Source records
┄┄┄┄┄┄┄┄┄┄┄┄┄┄┄┄┄┄┄┄

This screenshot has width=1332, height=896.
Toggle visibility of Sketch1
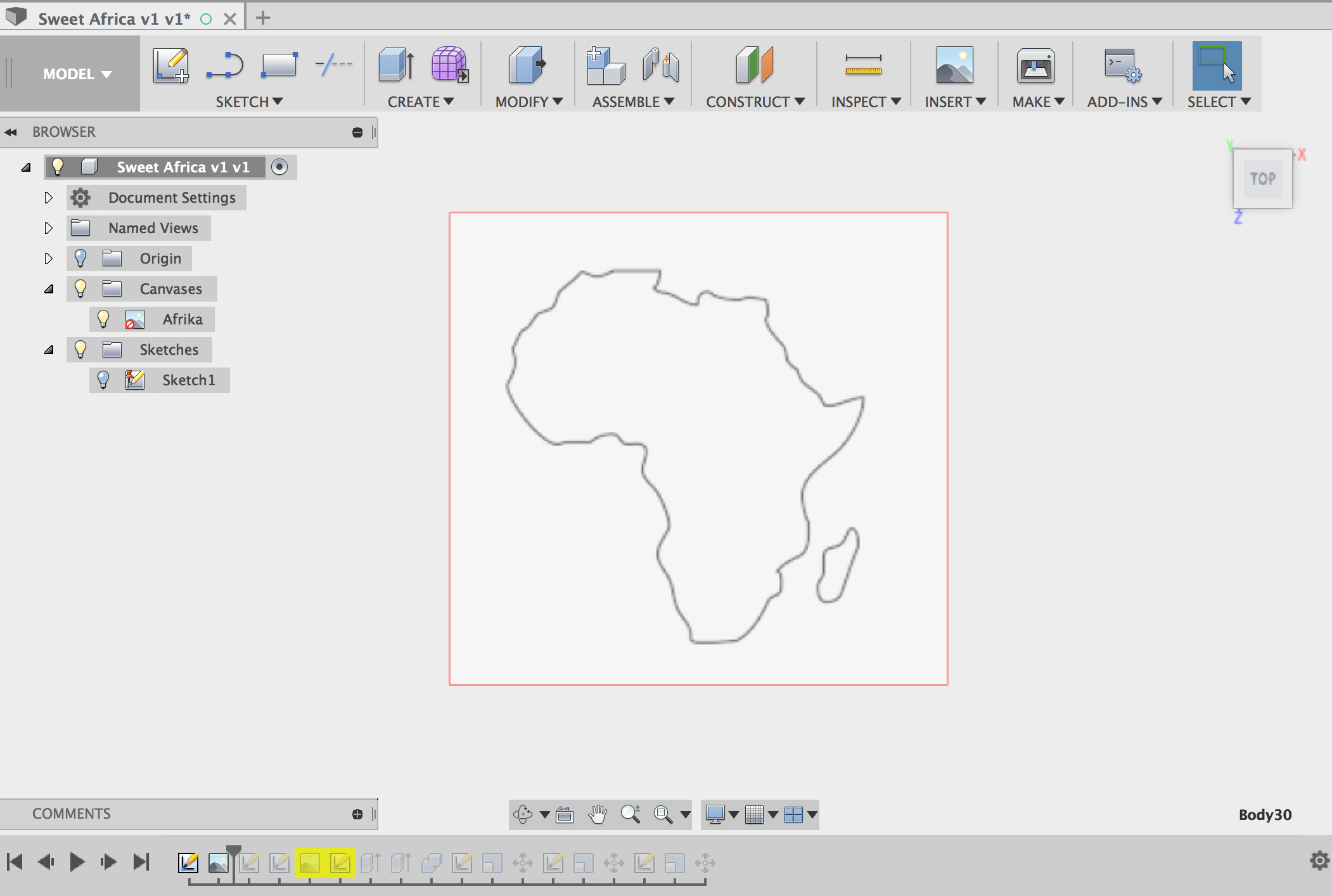click(x=103, y=379)
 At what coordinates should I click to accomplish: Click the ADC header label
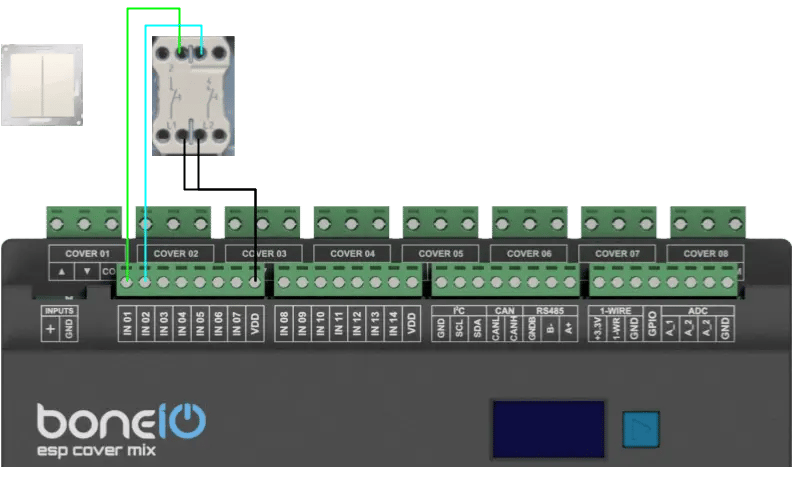click(x=698, y=311)
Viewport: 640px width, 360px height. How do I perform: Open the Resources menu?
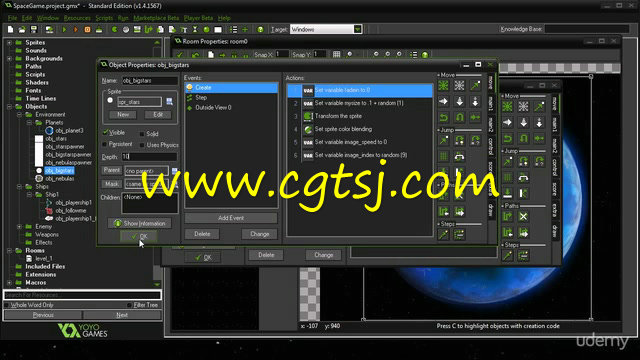pyautogui.click(x=77, y=18)
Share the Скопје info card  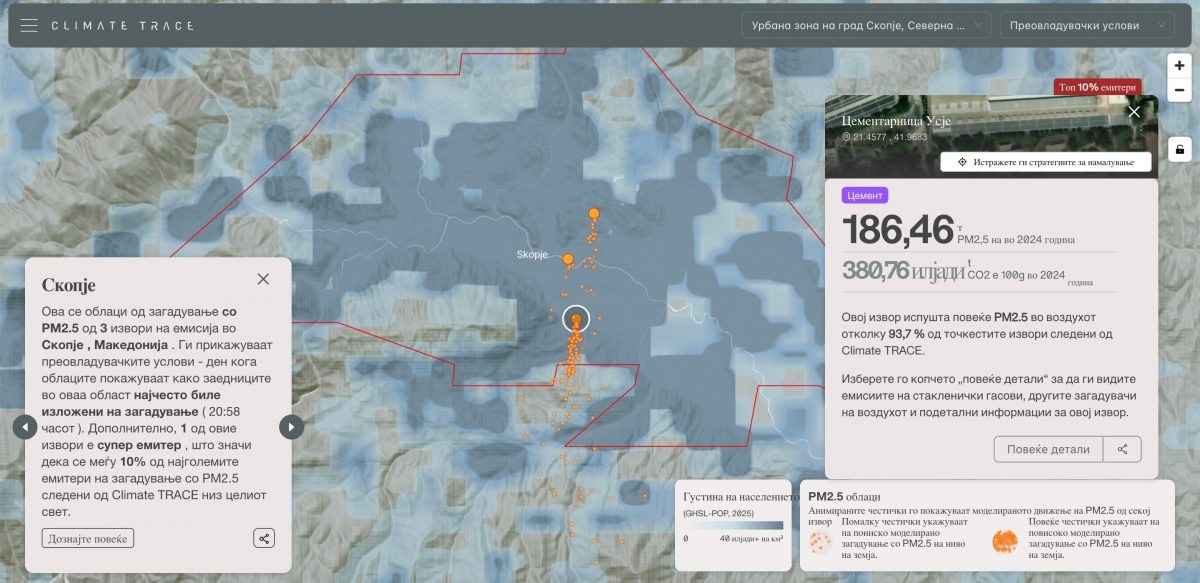pyautogui.click(x=264, y=538)
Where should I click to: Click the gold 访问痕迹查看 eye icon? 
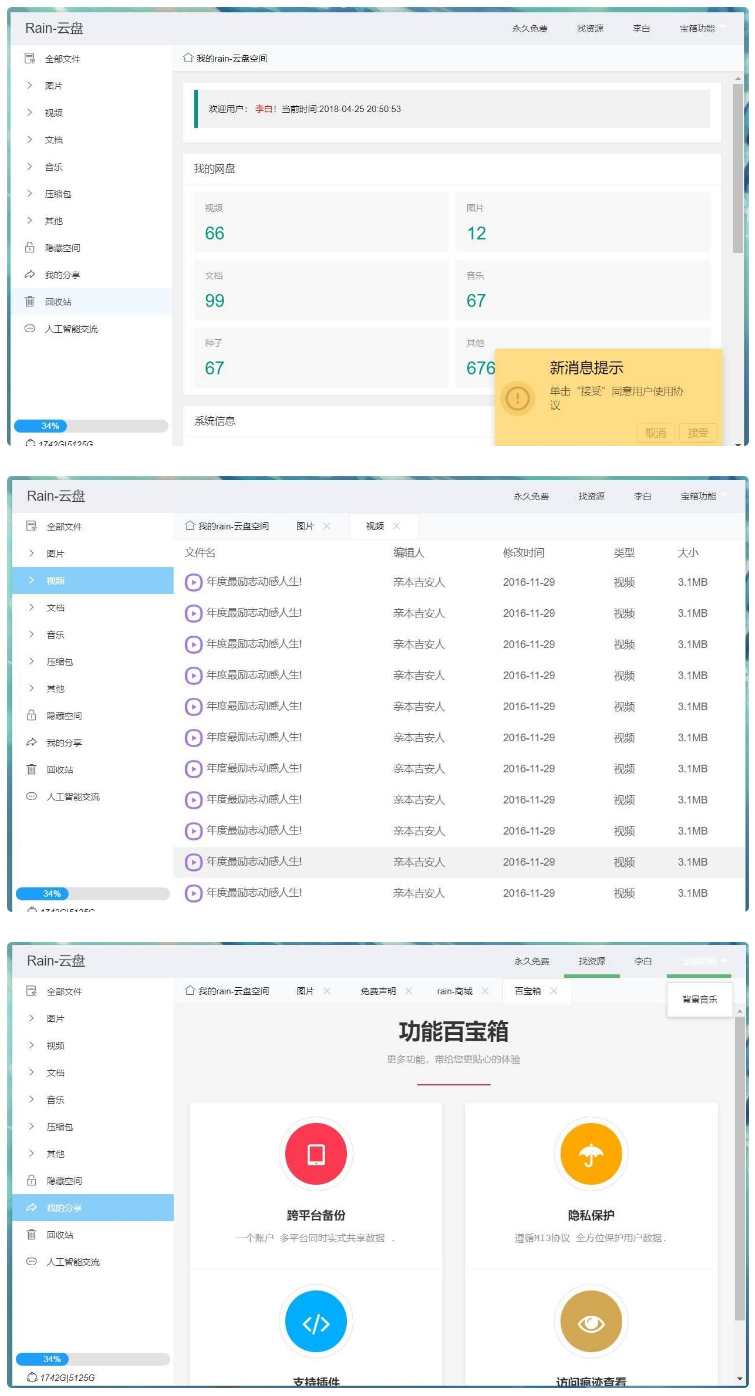591,1323
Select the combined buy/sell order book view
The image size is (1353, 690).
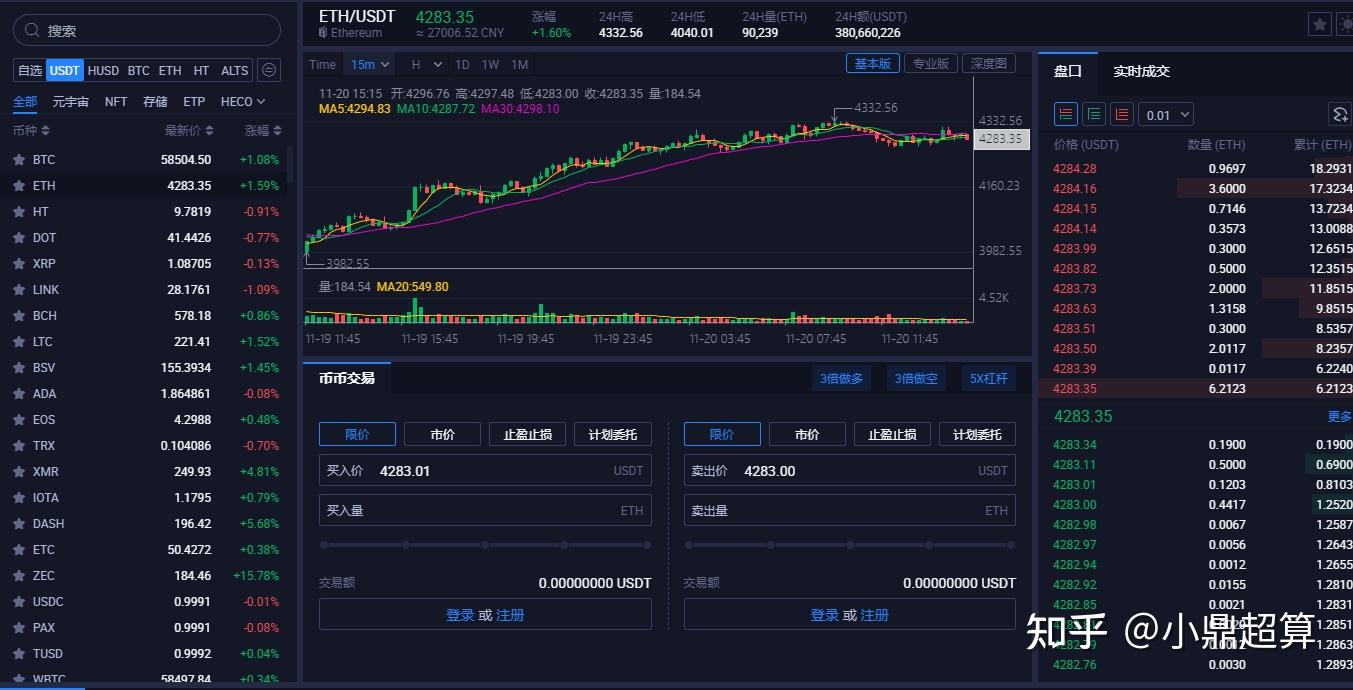tap(1065, 114)
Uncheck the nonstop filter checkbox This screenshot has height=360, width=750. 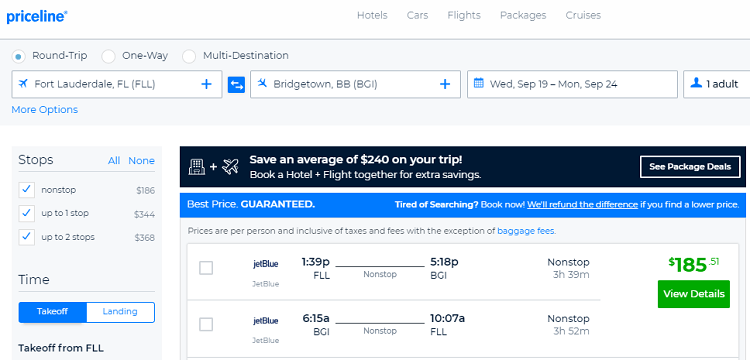(x=26, y=190)
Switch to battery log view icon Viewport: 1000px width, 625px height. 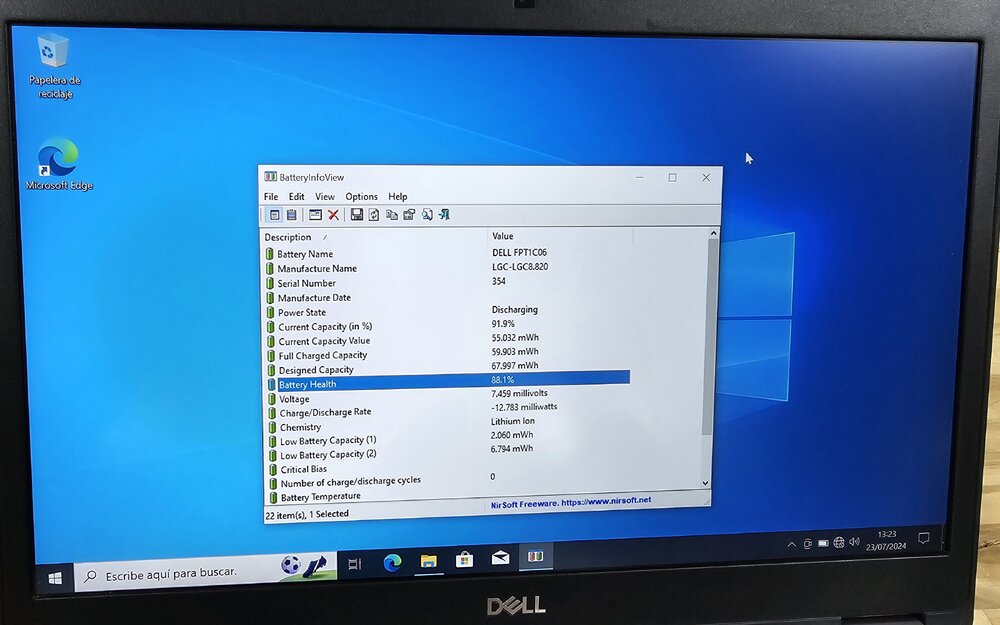291,215
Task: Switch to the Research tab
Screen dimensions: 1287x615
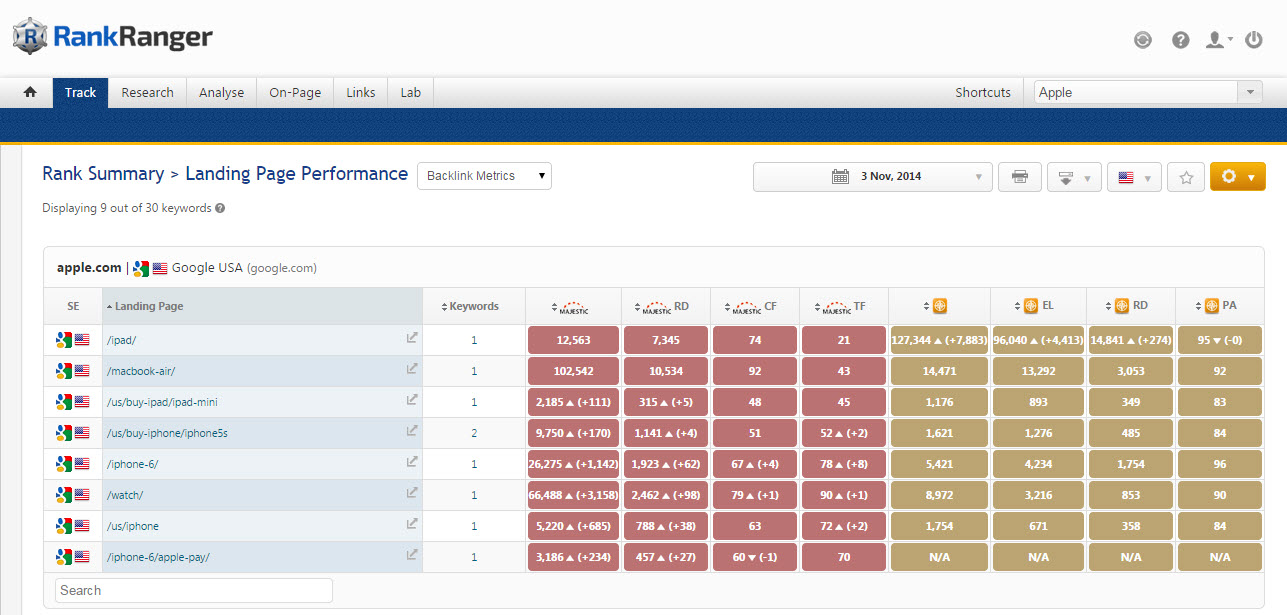Action: (x=147, y=92)
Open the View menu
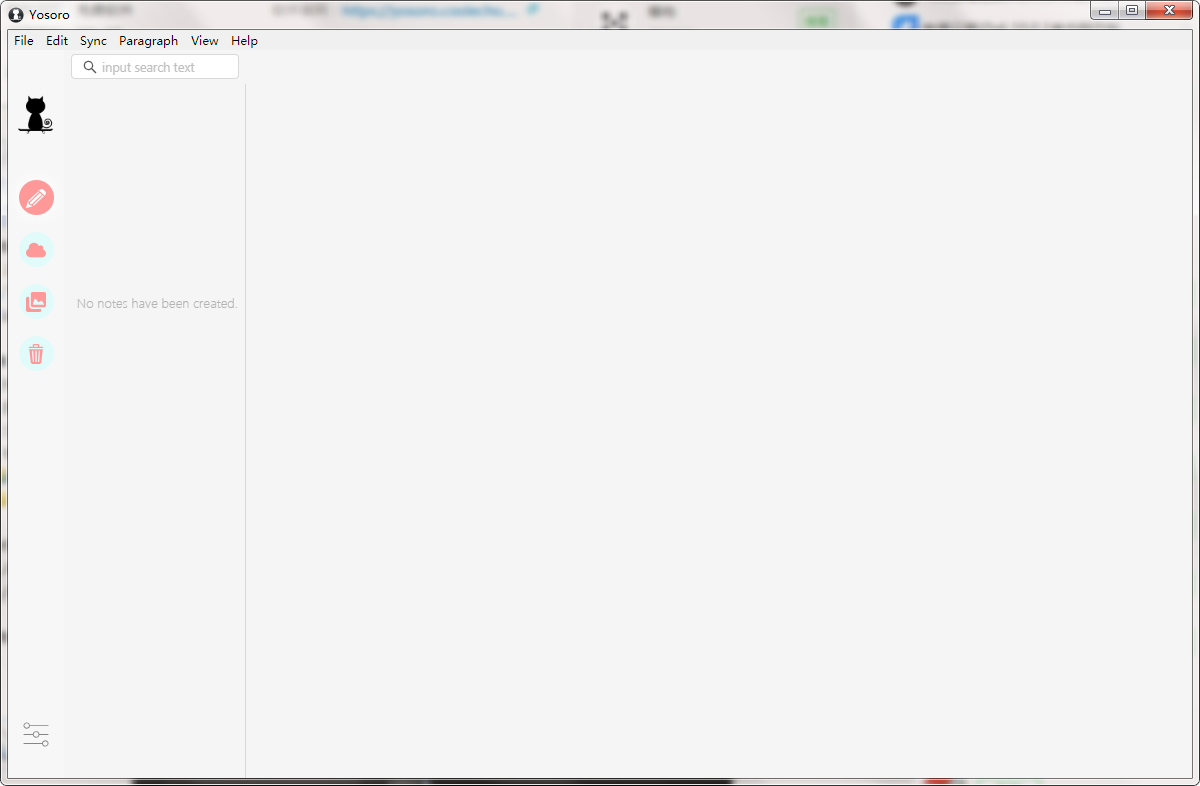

┄┄┄┄┄┄┄┄┄┄┄┄┄┄┄┄┄┄┄┄

## What needs to be done
Start with the line that holds "Task: Switch to the Research tab" and retype each line through the last one in the data, exactly and without pictures.

## Result of the exercise
Task: Switch to the Research tab
Screen dimensions: 1287x615
Action: (x=147, y=92)
Open the View menu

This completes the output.